Mercury is a Priority for FWCP and its Partners
The FWCP is filling information gaps about mercury levels in fish in the Dinosaur and Williston Reservoirs, and helping bring First Nations and local stakeholders together to address this important issue.
The FWCP recognizes that mercury levels in fish caught in Williston and Dinosaur Reservoirs are a priority concern for local First Nations and others.
What is the FWCP’s Role?
Our role is to facilitate dialogue among partners, including engagement with First Nations, and oversee the scientific collection of relevant data. We do not have a mandate to specifically address human health issues related to fish consumption but we are committed to working with others in the region to fill information gaps and support a process to provide information to agencies responsible for human health.
In 2015, the FWCP:
- Undertook “opportunistic” fish sampling in order to begin data collection. Seventy-nine fish were sampled “opportunistically” and have been tested for mercury, selenium and heavy metals by an internationally-accredited laboratory. A final report on the results is due in March 2016 and will be available here.
- Carried out initial communications with Northern Health and local First Nations, including the First Nations Health Authority.
- Brought interested partners together and formed a Mercury Technical Working Group to advise our Peace Regional Board on technical issues related to mercury.
- Worked with the Mercury Technical Working Group, our Peace Regional Board and First Nations’ Working Group, to develop a comprehensive plan to collect and analyze fish tissue samples in the Williston and Dinosaur Reservoirs for mercury analysis starting in 2016.
- Finalized a 2015 Peace Williston Mercury Report as part of ongoing mercury investigations.
- Issued a mercury update.
Our 2016 mercury work plan is being finalized and will be available here soon.
Why is the FWCP Involved?
Since 2008 the FWCP has worked closely with regional First Nations to determine how best to incorporate their interests and facilitate their partnership and participation in the FWCP. In 2012, the FWCP’s First Nation Working Group (FNWG) was established through a Memorandum of Understanding. The FNWG is responsible for ensuring First Nation considerations and input are included in FWCP planning and projects. We now have nine First Nations represented on the FNWG and our Regional Board.
The FWCP’s strategic planning process concluded in 2014 with the completion of a Peace Basin Plan and six Action Plans that will guide our work in our Peace Region over the next several years. This planning process confirmed mercury as a priority for the FWCP.
Participants in this planning process suggested that the FWCP is in an excellent position to initiate and lead a First Nation and multi-stakeholder, regional partnership to collect mercury samples and provide the results to relevant provincial agencies that could ultimately lead to an updated interpretation of the mercury advisory that is annually published in the provincial fishing regulations guide.
Mercury in the Environment
Mercury is found naturally in air, water, sediment, soil, plants, animals and fish. The creation of a new reservoir leads to the conversion of naturally occurring inorganic mercury in flooded soil and vegetation into methylmercury that can bio-accumulate in fish that prey on other fish. Over time the concentration of mercury in the reservoir returns back to its natural background level.
There are two main forms of mercury in the environment: 1) the elemental form (Hg) existing as a liquid and a gas and 2) the organic or methylmercury (MeHg) form, which is a more toxic form of mercury that is present in all animals. Methylmercury is the main form of mercury found in fish, which is why there are sometimes advisories for fish, but not for other animals.

(Data records)
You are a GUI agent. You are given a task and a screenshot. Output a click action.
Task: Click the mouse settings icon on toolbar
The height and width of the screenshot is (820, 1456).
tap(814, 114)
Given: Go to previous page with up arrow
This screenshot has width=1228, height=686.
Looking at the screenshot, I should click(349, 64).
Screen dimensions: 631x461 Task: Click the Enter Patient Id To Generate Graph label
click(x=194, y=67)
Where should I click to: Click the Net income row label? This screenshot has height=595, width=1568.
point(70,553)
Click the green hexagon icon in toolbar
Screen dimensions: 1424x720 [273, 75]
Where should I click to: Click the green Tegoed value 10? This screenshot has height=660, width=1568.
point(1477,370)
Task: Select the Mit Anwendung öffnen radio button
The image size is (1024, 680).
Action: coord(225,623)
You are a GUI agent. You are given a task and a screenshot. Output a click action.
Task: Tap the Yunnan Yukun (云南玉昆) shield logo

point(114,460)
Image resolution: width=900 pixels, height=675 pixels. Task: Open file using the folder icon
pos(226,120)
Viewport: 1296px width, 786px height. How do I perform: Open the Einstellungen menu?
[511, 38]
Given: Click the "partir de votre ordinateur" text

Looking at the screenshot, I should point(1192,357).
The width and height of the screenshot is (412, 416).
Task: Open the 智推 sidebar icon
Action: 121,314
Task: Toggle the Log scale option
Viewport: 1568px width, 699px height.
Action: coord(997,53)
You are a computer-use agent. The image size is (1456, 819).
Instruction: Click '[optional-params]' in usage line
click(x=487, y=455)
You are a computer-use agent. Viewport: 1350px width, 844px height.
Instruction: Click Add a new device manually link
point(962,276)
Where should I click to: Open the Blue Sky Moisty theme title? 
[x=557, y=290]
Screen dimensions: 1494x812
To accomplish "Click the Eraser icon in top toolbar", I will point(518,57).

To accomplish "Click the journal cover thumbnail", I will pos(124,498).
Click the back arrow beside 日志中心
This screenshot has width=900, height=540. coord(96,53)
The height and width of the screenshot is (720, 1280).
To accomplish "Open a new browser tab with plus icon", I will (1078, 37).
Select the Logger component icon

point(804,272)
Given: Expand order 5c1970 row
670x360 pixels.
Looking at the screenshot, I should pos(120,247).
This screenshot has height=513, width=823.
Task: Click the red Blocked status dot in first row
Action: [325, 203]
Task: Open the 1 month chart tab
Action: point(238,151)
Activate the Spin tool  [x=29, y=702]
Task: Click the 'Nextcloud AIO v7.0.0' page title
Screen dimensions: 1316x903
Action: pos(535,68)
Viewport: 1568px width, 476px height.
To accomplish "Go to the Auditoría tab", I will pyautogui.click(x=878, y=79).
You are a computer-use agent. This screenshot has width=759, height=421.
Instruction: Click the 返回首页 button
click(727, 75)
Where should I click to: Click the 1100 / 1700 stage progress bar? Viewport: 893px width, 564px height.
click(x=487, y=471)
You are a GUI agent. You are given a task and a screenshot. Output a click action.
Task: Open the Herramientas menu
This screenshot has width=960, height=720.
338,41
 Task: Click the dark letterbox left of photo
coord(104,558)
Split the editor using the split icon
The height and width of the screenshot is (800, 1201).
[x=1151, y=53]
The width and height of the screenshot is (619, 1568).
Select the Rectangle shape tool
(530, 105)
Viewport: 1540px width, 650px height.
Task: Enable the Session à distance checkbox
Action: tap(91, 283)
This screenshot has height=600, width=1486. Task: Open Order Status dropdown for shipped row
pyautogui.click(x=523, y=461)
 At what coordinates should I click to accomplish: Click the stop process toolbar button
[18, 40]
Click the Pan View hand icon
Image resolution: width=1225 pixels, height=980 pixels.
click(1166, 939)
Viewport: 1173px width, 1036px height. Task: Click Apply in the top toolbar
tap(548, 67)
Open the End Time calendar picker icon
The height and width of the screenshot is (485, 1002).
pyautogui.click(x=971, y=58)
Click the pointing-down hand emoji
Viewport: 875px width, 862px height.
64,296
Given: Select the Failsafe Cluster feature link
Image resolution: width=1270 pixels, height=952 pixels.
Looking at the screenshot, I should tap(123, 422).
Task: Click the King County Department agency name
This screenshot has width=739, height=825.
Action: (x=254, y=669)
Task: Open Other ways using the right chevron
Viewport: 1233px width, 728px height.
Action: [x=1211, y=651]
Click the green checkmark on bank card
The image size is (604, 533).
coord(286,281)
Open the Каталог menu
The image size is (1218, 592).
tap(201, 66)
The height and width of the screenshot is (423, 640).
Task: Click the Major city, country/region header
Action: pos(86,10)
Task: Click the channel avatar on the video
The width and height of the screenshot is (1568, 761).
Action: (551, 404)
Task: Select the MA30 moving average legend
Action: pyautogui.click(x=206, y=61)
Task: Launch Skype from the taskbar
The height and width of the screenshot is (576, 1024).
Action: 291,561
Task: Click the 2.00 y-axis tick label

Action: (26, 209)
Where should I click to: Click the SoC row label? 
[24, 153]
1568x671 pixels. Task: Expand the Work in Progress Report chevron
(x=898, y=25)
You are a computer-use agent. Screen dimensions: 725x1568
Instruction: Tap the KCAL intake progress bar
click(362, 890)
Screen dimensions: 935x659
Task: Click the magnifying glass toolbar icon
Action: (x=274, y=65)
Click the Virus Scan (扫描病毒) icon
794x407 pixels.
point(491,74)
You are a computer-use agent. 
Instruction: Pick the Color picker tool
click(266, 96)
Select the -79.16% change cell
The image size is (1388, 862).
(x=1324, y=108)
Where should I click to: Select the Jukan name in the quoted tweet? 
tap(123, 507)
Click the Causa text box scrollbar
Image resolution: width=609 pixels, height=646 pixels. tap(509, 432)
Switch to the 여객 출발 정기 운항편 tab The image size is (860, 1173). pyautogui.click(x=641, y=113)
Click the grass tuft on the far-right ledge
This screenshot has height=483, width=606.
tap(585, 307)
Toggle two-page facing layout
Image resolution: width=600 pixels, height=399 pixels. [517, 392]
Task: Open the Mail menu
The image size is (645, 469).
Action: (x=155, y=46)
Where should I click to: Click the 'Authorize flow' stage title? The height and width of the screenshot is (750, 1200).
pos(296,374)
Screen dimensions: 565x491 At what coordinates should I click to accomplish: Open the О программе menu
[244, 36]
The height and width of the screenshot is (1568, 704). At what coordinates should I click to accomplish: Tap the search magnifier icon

§ Prompt A
Answer these from the mercury text:
(i) How many fish did the FWCP sample "opportunistically" in 2015?
(ii) In what year was the FWCP's First Nation Working Group established?
(iii) What is the main form of mercury found in fish?
§ Prompt B
Translate this sentence from the mercury text into Spanish: "Mercury is found naturally in air, water, sediment, soil, plants, animals and fish."
This listing comes from a separate source.

§ Exercise answer A
(i) Seventy-nine
(ii) 2012
(iii) Methylmercury

§ Exercise answer B
El mercurio se encuentra de forma natural en el aire, el agua, los sedimentos, el suelo, las plantas, los animales y los peces.